DATA SUPPLIED:
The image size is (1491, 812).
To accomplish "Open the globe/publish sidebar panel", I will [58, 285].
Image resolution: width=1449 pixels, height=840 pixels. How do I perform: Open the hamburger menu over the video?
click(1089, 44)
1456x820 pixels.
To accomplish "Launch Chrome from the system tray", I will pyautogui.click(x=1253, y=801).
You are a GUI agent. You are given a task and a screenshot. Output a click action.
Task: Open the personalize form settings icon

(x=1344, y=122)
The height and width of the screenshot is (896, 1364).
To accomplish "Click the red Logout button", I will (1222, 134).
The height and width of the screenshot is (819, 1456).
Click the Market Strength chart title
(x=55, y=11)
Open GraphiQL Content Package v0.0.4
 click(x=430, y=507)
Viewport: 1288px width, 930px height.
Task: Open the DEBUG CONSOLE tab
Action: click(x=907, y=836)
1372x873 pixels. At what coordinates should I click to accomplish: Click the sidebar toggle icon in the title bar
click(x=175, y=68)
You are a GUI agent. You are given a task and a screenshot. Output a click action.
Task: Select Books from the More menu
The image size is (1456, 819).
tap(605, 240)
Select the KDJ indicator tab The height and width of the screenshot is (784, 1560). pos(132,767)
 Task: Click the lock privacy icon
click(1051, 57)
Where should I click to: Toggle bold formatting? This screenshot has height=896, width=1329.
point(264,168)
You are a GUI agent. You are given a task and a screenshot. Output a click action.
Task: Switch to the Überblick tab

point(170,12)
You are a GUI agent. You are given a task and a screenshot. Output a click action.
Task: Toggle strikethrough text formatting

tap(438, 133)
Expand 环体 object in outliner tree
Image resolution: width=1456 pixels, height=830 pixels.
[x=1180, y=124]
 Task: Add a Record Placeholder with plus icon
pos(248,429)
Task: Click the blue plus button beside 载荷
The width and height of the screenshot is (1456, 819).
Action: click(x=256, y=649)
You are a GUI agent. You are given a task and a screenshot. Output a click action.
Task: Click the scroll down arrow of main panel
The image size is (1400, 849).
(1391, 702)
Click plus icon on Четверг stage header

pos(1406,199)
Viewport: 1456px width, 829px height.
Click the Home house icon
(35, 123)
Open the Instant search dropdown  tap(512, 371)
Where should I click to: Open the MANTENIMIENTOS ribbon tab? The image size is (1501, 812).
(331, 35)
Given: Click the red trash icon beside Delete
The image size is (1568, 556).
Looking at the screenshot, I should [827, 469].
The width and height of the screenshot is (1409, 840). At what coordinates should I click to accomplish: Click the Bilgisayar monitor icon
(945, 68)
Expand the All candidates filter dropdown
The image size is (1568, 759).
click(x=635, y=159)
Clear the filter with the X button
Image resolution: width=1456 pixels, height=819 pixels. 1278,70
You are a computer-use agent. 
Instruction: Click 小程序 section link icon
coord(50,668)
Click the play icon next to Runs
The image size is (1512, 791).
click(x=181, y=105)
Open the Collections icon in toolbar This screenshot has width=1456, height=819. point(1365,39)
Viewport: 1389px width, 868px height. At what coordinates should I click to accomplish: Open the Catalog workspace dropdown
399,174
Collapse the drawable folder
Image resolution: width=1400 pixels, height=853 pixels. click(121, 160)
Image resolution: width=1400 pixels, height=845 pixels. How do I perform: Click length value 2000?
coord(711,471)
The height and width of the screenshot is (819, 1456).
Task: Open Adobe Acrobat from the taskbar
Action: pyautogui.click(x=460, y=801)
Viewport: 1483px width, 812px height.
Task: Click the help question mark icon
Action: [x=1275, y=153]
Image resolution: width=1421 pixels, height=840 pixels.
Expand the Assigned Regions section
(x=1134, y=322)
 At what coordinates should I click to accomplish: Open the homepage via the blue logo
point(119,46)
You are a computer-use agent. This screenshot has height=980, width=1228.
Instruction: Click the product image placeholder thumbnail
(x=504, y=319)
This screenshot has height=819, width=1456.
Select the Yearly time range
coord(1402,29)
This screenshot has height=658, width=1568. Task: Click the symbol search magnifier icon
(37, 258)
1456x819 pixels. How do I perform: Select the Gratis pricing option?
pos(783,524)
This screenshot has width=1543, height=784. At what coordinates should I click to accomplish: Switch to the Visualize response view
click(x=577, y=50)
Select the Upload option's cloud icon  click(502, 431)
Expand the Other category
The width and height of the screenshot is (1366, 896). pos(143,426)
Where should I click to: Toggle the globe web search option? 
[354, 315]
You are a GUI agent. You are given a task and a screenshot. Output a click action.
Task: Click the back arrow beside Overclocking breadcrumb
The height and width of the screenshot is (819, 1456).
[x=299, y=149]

EXERCISE BRIEF: Your task is to repeat the data exactly, with nothing left out.

SOLUTION TO THIS TASK:
The image size is (1491, 812).
To accomplish "Open the globe/publish sidebar panel", I will [58, 285].
Image resolution: width=1449 pixels, height=840 pixels. How do I perform: Open the hamburger menu over the video?
click(1089, 44)
1456x820 pixels.
To accomplish "Launch Chrome from the system tray", I will pyautogui.click(x=1253, y=801).
You are a GUI agent. You are given a task and a screenshot. Output a click action.
Task: Open the personalize form settings icon

(x=1344, y=122)
The height and width of the screenshot is (896, 1364).
To accomplish "Click the red Logout button", I will (1222, 134).
The height and width of the screenshot is (819, 1456).
Click the Market Strength chart title
(x=55, y=11)
Open GraphiQL Content Package v0.0.4
 click(x=430, y=507)
Viewport: 1288px width, 930px height.
Task: Open the DEBUG CONSOLE tab
Action: click(x=907, y=836)
1372x873 pixels. At what coordinates should I click to accomplish: Click the sidebar toggle icon in the title bar
click(x=175, y=68)
You are a GUI agent. You are given a task and a screenshot. Output a click action.
Task: Select Books from the More menu
The image size is (1456, 819).
tap(605, 240)
Select the KDJ indicator tab The height and width of the screenshot is (784, 1560). pos(132,767)
 Task: Click the lock privacy icon
click(1051, 57)
Where should I click to: Toggle bold formatting? This screenshot has height=896, width=1329.
point(264,168)
You are a GUI agent. You are given a task and a screenshot. Output a click action.
Task: Switch to the Überblick tab

point(170,12)
You are a GUI agent. You are given a task and a screenshot. Output a click action.
Task: Toggle strikethrough text formatting

tap(438, 133)
Expand 环体 object in outliner tree
Image resolution: width=1456 pixels, height=830 pixels.
[x=1180, y=124]
 Task: Add a Record Placeholder with plus icon
pos(248,429)
Task: Click the blue plus button beside 载荷
The width and height of the screenshot is (1456, 819).
Action: click(x=256, y=649)
You are a GUI agent. You are given a task and a screenshot. Output a click action.
Task: Click the scroll down arrow of main panel
The image size is (1400, 849).
(1391, 702)
Click plus icon on Четверг stage header

pos(1406,199)
Viewport: 1456px width, 829px height.
Click the Home house icon
(35, 123)
Open the Instant search dropdown  tap(512, 371)
Where should I click to: Open the MANTENIMIENTOS ribbon tab? The image size is (1501, 812).
(331, 35)
Given: Click the red trash icon beside Delete
The image size is (1568, 556).
Looking at the screenshot, I should [827, 469].
The width and height of the screenshot is (1409, 840). At what coordinates should I click to accomplish: Click the Bilgisayar monitor icon
(945, 68)
Expand the All candidates filter dropdown
The image size is (1568, 759).
click(x=635, y=159)
Clear the filter with the X button
Image resolution: width=1456 pixels, height=819 pixels. 1278,70
You are a computer-use agent. 
Instruction: Click 小程序 section link icon
coord(50,668)
Click the play icon next to Runs
The image size is (1512, 791).
click(x=181, y=105)
Open the Collections icon in toolbar This screenshot has width=1456, height=819. point(1365,39)
Viewport: 1389px width, 868px height. At what coordinates should I click to accomplish: Open the Catalog workspace dropdown
399,174
Collapse the drawable folder
Image resolution: width=1400 pixels, height=853 pixels. click(121, 160)
Image resolution: width=1400 pixels, height=845 pixels. How do I perform: Click length value 2000?
coord(711,471)
The height and width of the screenshot is (819, 1456).
Task: Open Adobe Acrobat from the taskbar
Action: pyautogui.click(x=460, y=801)
Viewport: 1483px width, 812px height.
Task: Click the help question mark icon
Action: [x=1275, y=153]
Image resolution: width=1421 pixels, height=840 pixels.
Expand the Assigned Regions section
(x=1134, y=322)
 At what coordinates should I click to accomplish: Open the homepage via the blue logo
point(119,46)
You are a computer-use agent. This screenshot has height=980, width=1228.
Instruction: Click the product image placeholder thumbnail
(x=504, y=319)
This screenshot has height=819, width=1456.
Select the Yearly time range
coord(1402,29)
This screenshot has height=658, width=1568. Task: Click the symbol search magnifier icon
(37, 258)
1456x819 pixels. How do I perform: Select the Gratis pricing option?
pos(783,524)
This screenshot has width=1543, height=784. At what coordinates should I click to accomplish: Switch to the Visualize response view
click(x=577, y=50)
Select the Upload option's cloud icon  click(502, 431)
Expand the Other category
The width and height of the screenshot is (1366, 896). pos(143,426)
Where should I click to: Toggle the globe web search option? 
[354, 315]
You are a GUI agent. You are given a task and a screenshot. Output a click action.
Task: Click the back arrow beside Overclocking breadcrumb
The height and width of the screenshot is (819, 1456).
[x=299, y=149]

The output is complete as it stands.